Ich möchte auch noch etwas zu den arbeitsmarkt- und beschäftigungspolitischen Impulsen sagen. Nach neuesten empirischen Forschungsergebnissen sind überhaupt keine statistisch signifikanten negativen Beschäftigungseffekte zu erwarten; die wird es gar nicht geben. Das Gegenteil ist der Fall. Zu diesem Ergebnis ist das BMAS 2010 bei der Evaluation der acht Branchenmindestlöhne, die wir in Deutschland schon haben, gekommen. Das ist das Ergebnis des BMAS. Das ist nicht unser Ergebnis, sehr geehrte Frau König.
Neuere arbeitsmarktwissenschaftliche Diskussionen, zumindest außerhalb Deutschlands - aber die werden nicht groß anders sein -, sagen: Es gibt überhaupt keinen Zusammenhang zwischen der Frage von Mindestlöhnen und Beschäftigung.
Laut einer Studie des Wirtschafts- und Sozialwissenschaftlichen Instituts der Hans-Böckler-Stiftung gibt es bei der Einführung des Mindestlohns sogar positive Beschäftigungseffekte. Wir müssen das doch einmal fair und sachlich gegenüberstellen.

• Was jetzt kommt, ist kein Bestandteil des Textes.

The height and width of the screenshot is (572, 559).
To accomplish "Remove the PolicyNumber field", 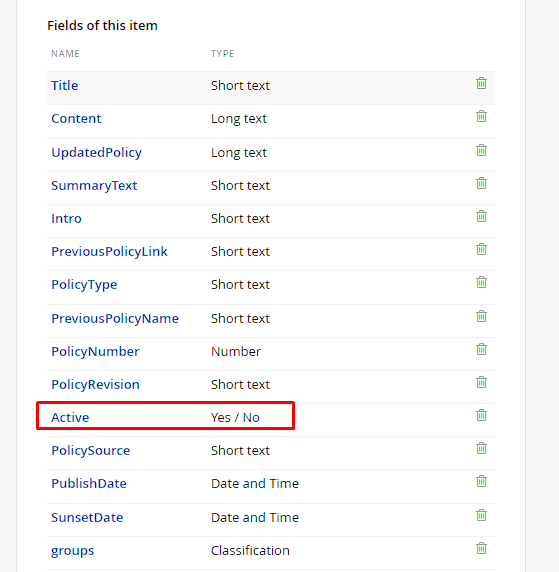I will click(481, 349).
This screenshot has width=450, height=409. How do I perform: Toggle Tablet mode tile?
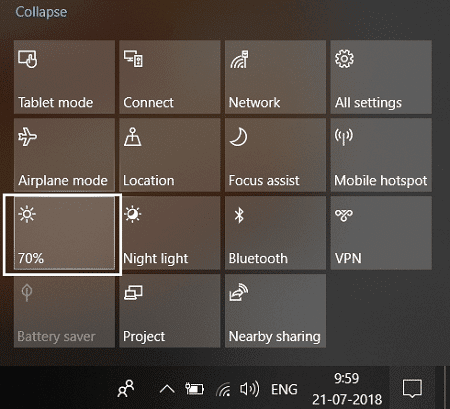[x=64, y=77]
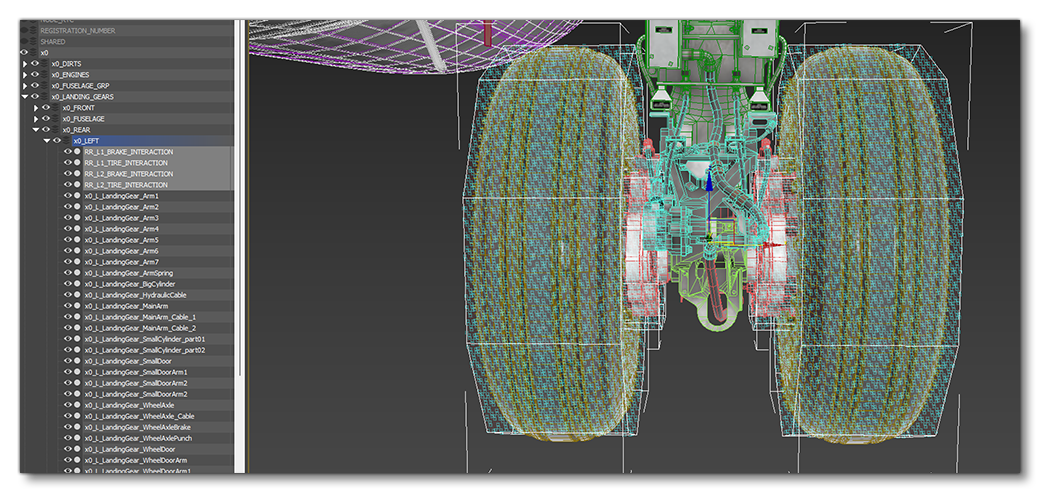
Task: Click the object icon beside RR_L1_BRAKE_INTERACTION
Action: (77, 152)
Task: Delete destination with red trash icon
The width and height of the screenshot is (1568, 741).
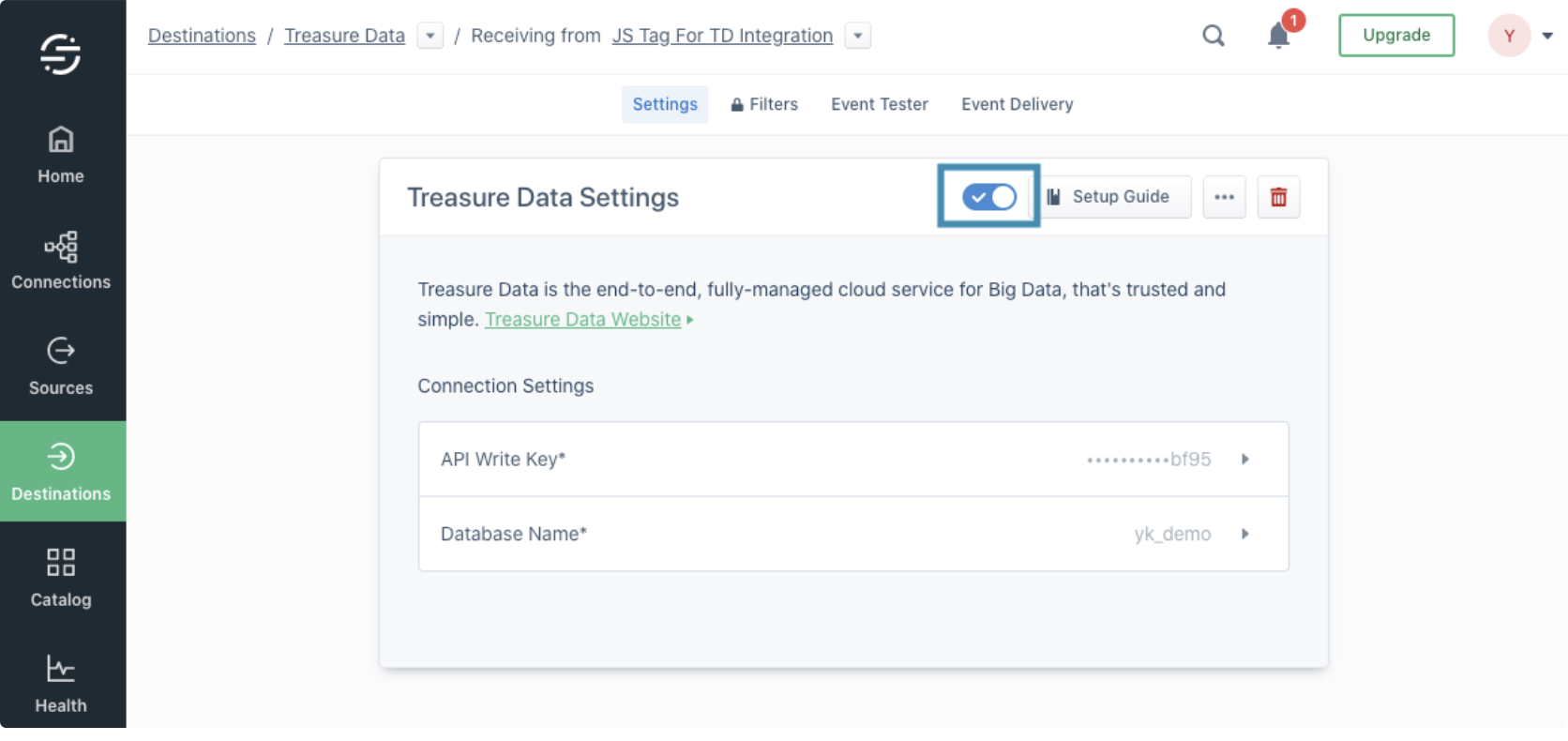Action: [1278, 197]
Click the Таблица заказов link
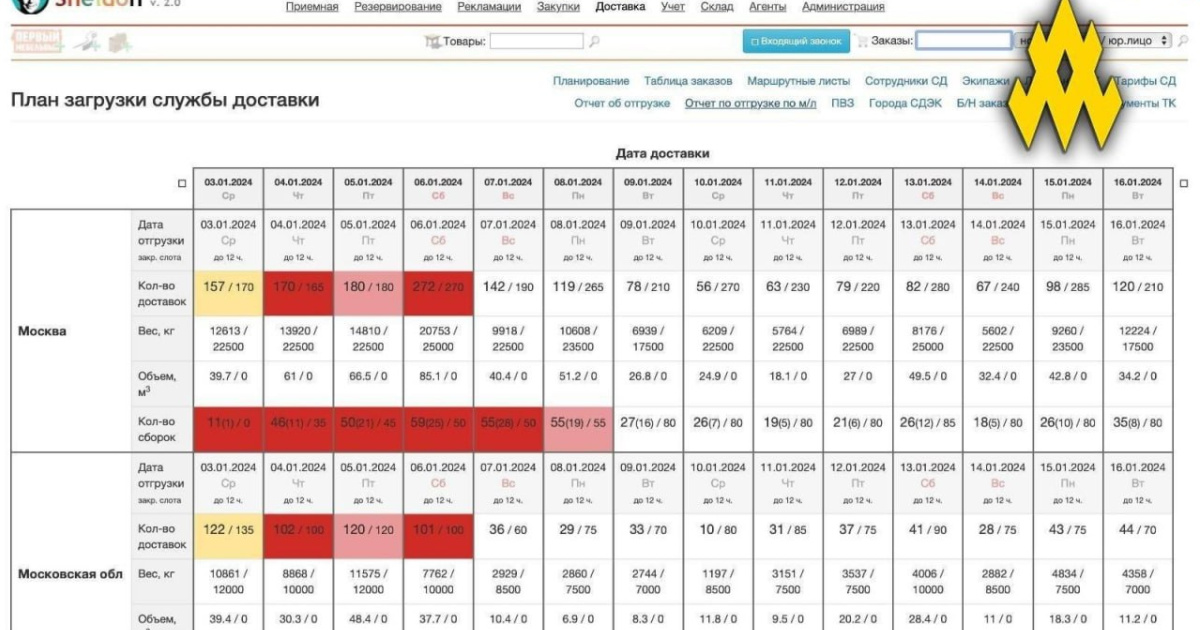 click(x=688, y=81)
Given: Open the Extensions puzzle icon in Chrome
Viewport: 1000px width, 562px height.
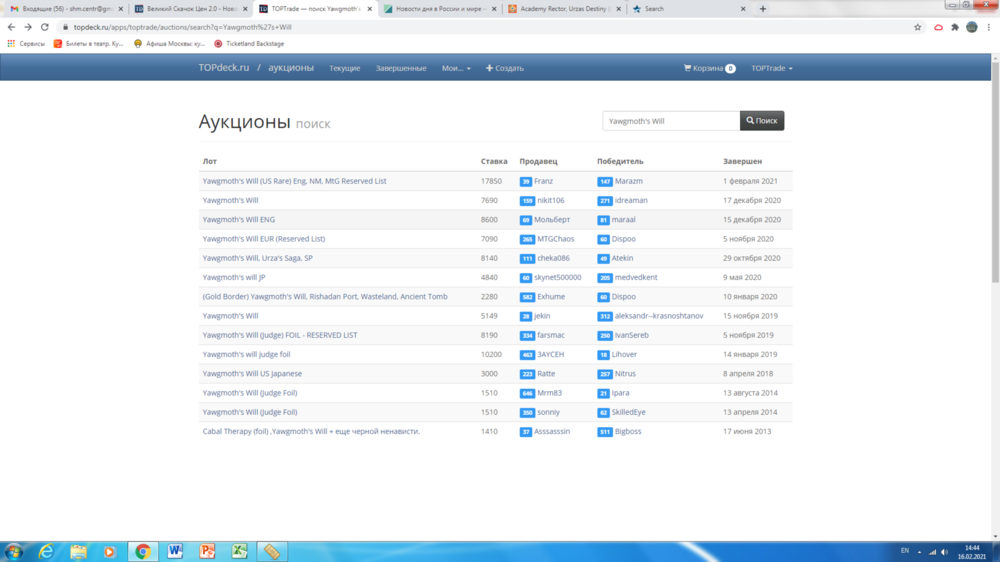Looking at the screenshot, I should pyautogui.click(x=955, y=27).
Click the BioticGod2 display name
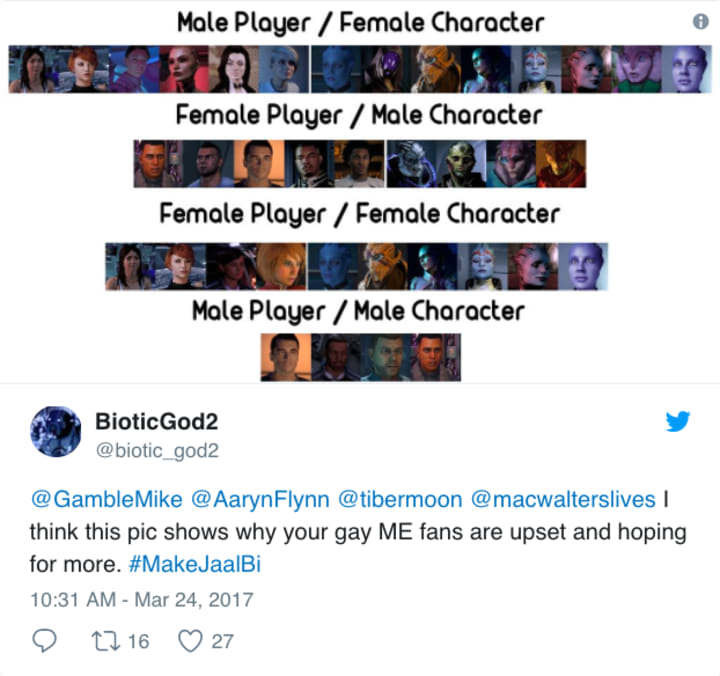The height and width of the screenshot is (676, 720). point(157,422)
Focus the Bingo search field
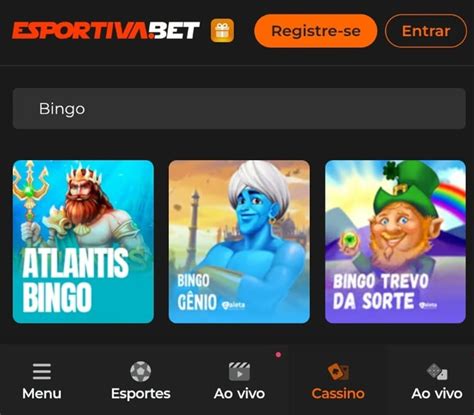The width and height of the screenshot is (474, 415). point(239,109)
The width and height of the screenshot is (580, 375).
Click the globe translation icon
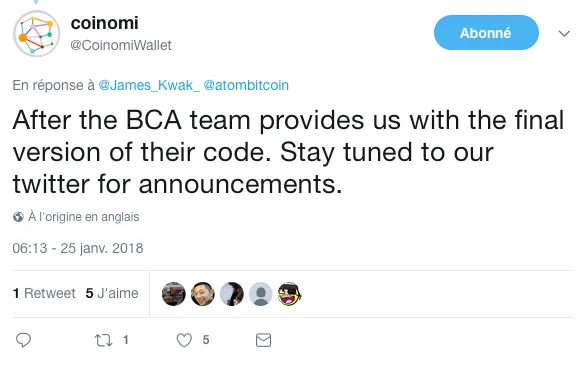18,217
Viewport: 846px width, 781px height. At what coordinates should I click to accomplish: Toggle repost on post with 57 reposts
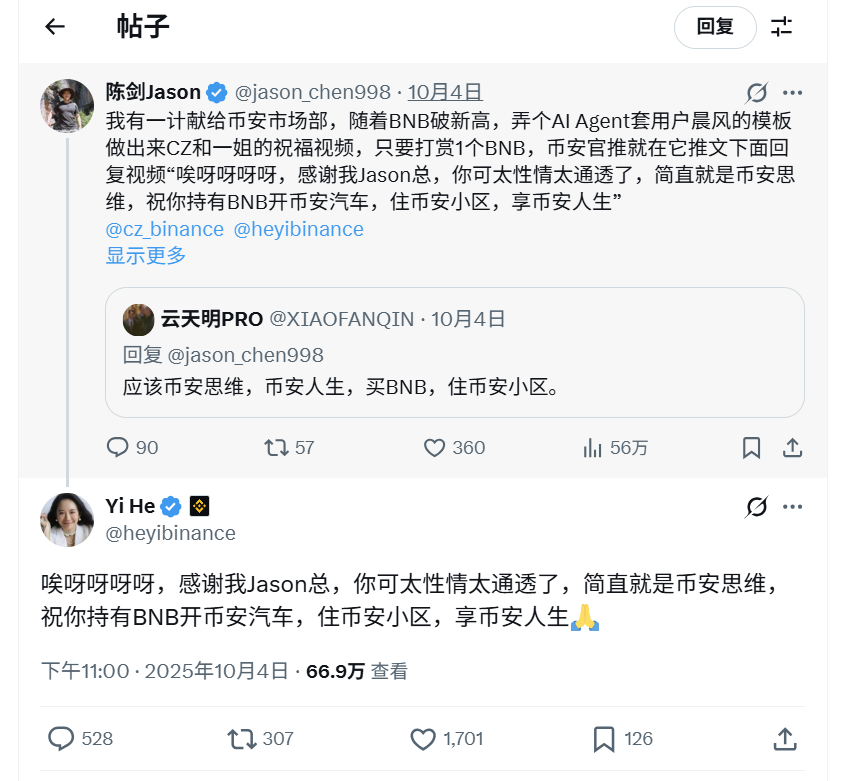tap(276, 448)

Ich möchte noch etwas zur rechtlichen und verfassungsrechtlichen Unbedenklichkeit einer solchen Maßnahme sagen. Artikel 4 Nr. 1 der Europäischen Sozialcharta gibt verbindliche, einem gerechten Arbeitsentgelt entsprechende Mindestlohnnormen vor. Deutschland hat diese Charta 1964 ratifiziert. Schon damals ist festgelegt worden, dass Löhne auch etwas mit einem Mindestlohn und einem gerechten Arbeitsentgelt zu tun haben müssen, und das finden wir nicht vor. Die Verpflichtung der Vertragsstaaten, das Recht der Arbeitnehmer auf ein Arbeitsentgelt anzuerkennen, welches ausreicht, um ihnen und ihren Familien einen angemessenen Lebensstandard zu sichern, ist dort definiert, Frau König. Aber davon sind wir weit entfernt.
Es besteht auch ein Recht auf Gewährleistung eines menschenwürdigen Existenzminimums, das der Gesetzgeber zu sichern hat.
Ich finde, das sind Argumente, die in dieser Diskussion bei Ihnen bisher leider völlig gefehlt haben.
Der Sozialstaat ist nicht verpflichtet, durch Arbeitslosengeld II oder Aufstockerleistungen an Niedriglohnbezieher deren Arbeitgeber wettbewerbsverzerrend zu subventionieren. Das ist der falsche Weg. Vielmehr kann es nur darum gehen, dies auch verfassungsrechtlich in den Griff zu bekommen.
Dass dies kein Eingriff in die Tarifautonomie ist, ist heute wohl an vielen Stellen gesagt und deutlich geworden.